Data to process: Begin

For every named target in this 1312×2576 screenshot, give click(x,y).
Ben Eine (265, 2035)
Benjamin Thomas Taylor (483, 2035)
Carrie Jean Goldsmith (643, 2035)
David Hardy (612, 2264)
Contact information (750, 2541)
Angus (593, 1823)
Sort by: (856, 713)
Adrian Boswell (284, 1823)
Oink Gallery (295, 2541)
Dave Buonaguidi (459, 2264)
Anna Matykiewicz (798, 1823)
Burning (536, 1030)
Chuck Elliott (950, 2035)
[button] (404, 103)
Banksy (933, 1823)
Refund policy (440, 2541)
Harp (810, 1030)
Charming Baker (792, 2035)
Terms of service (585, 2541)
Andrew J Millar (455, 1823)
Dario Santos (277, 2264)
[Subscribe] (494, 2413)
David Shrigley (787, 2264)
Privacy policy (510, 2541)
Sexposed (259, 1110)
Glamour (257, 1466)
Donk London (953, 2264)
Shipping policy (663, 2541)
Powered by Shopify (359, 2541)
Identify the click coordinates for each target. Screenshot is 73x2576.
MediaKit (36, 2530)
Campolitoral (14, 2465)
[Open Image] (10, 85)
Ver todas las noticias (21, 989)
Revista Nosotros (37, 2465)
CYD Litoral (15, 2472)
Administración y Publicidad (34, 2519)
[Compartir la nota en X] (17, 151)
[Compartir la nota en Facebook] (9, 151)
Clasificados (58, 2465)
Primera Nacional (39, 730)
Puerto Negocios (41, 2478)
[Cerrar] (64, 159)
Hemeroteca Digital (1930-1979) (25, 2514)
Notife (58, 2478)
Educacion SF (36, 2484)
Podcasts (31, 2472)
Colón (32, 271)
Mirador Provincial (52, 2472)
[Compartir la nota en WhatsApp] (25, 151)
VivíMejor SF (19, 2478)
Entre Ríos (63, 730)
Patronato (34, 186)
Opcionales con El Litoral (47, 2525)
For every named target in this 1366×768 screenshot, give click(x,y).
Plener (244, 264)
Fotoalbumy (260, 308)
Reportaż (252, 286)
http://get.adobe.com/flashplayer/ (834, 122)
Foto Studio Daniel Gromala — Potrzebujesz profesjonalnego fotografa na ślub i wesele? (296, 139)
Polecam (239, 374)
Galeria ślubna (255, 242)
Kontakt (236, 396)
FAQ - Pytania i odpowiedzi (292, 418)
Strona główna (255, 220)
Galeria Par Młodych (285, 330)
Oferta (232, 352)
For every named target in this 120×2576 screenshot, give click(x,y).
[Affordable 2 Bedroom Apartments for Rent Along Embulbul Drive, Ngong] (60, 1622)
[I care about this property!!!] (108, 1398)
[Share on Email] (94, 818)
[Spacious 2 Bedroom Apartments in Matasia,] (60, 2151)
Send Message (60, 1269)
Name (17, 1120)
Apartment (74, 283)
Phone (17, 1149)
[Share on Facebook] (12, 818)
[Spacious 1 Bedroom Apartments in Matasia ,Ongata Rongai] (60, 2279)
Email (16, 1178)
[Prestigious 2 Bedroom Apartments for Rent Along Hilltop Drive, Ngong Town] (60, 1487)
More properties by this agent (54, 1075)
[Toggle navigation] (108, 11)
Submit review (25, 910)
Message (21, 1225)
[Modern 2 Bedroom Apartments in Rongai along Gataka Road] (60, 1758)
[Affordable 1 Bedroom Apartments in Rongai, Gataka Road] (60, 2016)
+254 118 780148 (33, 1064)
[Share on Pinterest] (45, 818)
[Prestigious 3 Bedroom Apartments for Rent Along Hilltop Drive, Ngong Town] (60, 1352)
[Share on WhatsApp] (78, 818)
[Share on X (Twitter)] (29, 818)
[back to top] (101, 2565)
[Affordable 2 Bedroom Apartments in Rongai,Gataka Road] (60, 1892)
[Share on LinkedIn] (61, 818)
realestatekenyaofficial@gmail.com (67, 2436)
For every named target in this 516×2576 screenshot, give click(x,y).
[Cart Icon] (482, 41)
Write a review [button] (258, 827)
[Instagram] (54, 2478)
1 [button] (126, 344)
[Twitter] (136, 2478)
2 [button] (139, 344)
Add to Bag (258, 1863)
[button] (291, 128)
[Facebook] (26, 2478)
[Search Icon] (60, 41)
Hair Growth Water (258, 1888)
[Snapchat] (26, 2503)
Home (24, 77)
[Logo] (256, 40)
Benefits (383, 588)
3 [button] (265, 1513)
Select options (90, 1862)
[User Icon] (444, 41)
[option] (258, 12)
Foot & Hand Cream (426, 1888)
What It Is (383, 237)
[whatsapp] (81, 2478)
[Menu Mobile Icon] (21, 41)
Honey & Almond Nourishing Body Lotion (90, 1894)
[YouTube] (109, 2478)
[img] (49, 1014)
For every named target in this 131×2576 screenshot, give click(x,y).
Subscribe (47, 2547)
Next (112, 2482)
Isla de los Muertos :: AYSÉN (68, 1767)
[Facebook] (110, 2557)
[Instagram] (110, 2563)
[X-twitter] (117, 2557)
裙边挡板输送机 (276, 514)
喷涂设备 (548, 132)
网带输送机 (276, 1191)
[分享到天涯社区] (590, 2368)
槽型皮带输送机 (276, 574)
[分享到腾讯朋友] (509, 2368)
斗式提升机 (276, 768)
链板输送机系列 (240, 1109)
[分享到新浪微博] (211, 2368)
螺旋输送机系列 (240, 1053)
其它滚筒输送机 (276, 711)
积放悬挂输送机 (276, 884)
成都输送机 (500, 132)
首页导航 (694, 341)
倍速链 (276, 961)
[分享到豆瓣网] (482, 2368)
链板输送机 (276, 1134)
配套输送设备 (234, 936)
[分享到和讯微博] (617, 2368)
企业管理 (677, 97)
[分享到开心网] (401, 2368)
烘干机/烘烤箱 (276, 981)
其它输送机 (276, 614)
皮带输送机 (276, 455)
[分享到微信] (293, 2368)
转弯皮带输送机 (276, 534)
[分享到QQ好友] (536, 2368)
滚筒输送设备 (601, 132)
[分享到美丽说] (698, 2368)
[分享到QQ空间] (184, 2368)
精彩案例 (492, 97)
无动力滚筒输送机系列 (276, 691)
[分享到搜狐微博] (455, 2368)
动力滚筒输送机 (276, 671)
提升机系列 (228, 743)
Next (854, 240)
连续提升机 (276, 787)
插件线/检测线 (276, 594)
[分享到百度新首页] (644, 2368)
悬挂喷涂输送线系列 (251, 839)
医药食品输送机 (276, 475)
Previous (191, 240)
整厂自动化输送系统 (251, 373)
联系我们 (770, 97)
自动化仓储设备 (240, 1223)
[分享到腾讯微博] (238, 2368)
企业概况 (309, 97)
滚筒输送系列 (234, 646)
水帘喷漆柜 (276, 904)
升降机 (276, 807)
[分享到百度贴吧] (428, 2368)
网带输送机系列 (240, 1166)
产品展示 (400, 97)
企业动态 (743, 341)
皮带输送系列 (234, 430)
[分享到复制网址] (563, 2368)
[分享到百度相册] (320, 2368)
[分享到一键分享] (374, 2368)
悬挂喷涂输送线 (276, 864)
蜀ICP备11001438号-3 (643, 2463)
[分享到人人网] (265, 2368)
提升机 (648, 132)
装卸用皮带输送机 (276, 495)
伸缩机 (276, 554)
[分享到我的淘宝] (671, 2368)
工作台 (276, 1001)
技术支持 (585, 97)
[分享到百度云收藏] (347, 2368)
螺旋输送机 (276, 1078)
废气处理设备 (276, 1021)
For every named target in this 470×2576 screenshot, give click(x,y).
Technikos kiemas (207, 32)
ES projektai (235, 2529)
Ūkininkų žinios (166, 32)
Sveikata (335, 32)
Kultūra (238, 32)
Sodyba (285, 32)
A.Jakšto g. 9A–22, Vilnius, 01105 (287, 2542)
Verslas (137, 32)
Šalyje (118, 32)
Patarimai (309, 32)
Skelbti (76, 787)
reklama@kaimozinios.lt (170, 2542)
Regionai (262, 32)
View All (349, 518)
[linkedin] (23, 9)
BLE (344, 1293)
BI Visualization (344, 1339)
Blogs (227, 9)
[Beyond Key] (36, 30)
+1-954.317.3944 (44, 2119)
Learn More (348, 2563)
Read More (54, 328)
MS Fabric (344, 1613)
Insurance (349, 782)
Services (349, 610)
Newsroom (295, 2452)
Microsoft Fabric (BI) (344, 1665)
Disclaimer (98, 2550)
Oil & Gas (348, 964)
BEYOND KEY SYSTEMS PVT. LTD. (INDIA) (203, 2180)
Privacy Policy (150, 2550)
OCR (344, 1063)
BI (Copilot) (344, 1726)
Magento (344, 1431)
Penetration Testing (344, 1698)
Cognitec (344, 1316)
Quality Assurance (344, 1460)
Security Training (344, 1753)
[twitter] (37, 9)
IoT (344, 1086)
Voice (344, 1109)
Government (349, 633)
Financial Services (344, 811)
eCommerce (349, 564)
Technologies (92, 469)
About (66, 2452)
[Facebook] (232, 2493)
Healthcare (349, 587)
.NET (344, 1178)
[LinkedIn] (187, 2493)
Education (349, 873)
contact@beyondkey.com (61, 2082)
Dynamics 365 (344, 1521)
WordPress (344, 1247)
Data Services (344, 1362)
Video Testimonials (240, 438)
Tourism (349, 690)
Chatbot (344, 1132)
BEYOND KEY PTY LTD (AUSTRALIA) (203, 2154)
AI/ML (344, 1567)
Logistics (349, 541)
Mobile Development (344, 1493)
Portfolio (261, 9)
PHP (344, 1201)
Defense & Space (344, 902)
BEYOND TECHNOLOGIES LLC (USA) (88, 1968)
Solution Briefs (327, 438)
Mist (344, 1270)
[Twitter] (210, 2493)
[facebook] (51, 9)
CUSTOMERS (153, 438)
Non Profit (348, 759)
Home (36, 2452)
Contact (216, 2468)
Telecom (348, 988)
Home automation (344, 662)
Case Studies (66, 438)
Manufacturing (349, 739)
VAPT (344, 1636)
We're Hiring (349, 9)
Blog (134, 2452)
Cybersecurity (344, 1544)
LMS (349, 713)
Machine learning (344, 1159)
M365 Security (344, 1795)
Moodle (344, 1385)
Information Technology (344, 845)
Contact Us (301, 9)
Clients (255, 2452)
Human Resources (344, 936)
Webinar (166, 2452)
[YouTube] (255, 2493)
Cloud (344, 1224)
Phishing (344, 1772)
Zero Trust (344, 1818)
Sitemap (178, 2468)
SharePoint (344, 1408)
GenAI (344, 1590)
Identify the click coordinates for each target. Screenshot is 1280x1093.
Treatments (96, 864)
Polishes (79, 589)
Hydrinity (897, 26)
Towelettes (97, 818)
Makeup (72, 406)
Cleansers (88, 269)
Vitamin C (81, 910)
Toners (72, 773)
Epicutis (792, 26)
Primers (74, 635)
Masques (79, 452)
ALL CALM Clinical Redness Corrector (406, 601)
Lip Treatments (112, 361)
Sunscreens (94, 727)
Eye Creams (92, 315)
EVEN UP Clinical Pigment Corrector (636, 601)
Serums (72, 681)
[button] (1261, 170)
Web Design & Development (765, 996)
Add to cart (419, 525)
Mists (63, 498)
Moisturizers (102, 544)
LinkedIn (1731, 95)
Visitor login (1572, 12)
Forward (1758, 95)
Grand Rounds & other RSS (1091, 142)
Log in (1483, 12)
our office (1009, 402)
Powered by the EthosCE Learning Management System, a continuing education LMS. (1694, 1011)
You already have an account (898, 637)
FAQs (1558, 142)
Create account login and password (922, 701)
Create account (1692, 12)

Data to process: End

**Action item:** Only certain lines are wanted. Please return exactly those from the top of the data through the line with "http://get.adobe.com/flashplayer/ (834, 122)".

**Solution for this exercise:**
For every named target in this 1312×2576 screenshot, give click(x,y).
Ben Eine (265, 2035)
Benjamin Thomas Taylor (483, 2035)
Carrie Jean Goldsmith (643, 2035)
David Hardy (612, 2264)
Contact information (750, 2541)
Angus (593, 1823)
Sort by: (856, 713)
Adrian Boswell (284, 1823)
Oink Gallery (295, 2541)
Dave Buonaguidi (459, 2264)
Anna Matykiewicz (798, 1823)
Burning (536, 1030)
Chuck Elliott (950, 2035)
[button] (404, 103)
Banksy (933, 1823)
Refund policy (440, 2541)
Harp (810, 1030)
Charming Baker (792, 2035)
Terms of service (585, 2541)
Andrew J Millar (455, 1823)
Dario Santos (277, 2264)
[Subscribe] (494, 2413)
David Shrigley (787, 2264)
Privacy policy (510, 2541)
Sexposed (259, 1110)
Glamour (257, 1466)
Donk London (953, 2264)
Shipping policy (663, 2541)
Powered by Shopify (359, 2541)
Identify the click coordinates for each target. Screenshot is 73x2576.
MediaKit (36, 2530)
Campolitoral (14, 2465)
[Open Image] (10, 85)
Ver todas las noticias (21, 989)
Revista Nosotros (37, 2465)
CYD Litoral (15, 2472)
Administración y Publicidad (34, 2519)
[Compartir la nota en X] (17, 151)
[Compartir la nota en Facebook] (9, 151)
Clasificados (58, 2465)
Primera Nacional (39, 730)
Puerto Negocios (41, 2478)
[Cerrar] (64, 159)
Hemeroteca Digital (1930-1979) (25, 2514)
Notife (58, 2478)
Educacion SF (36, 2484)
Podcasts (31, 2472)
Colón (32, 271)
Mirador Provincial (52, 2472)
[Compartir la nota en WhatsApp] (25, 151)
VivíMejor SF (19, 2478)
Entre Ríos (63, 730)
Patronato (34, 186)
Opcionales con El Litoral (47, 2525)
For every named target in this 1366×768 screenshot, give click(x,y).
Plener (244, 264)
Fotoalbumy (260, 308)
Reportaż (252, 286)
http://get.adobe.com/flashplayer/ (834, 122)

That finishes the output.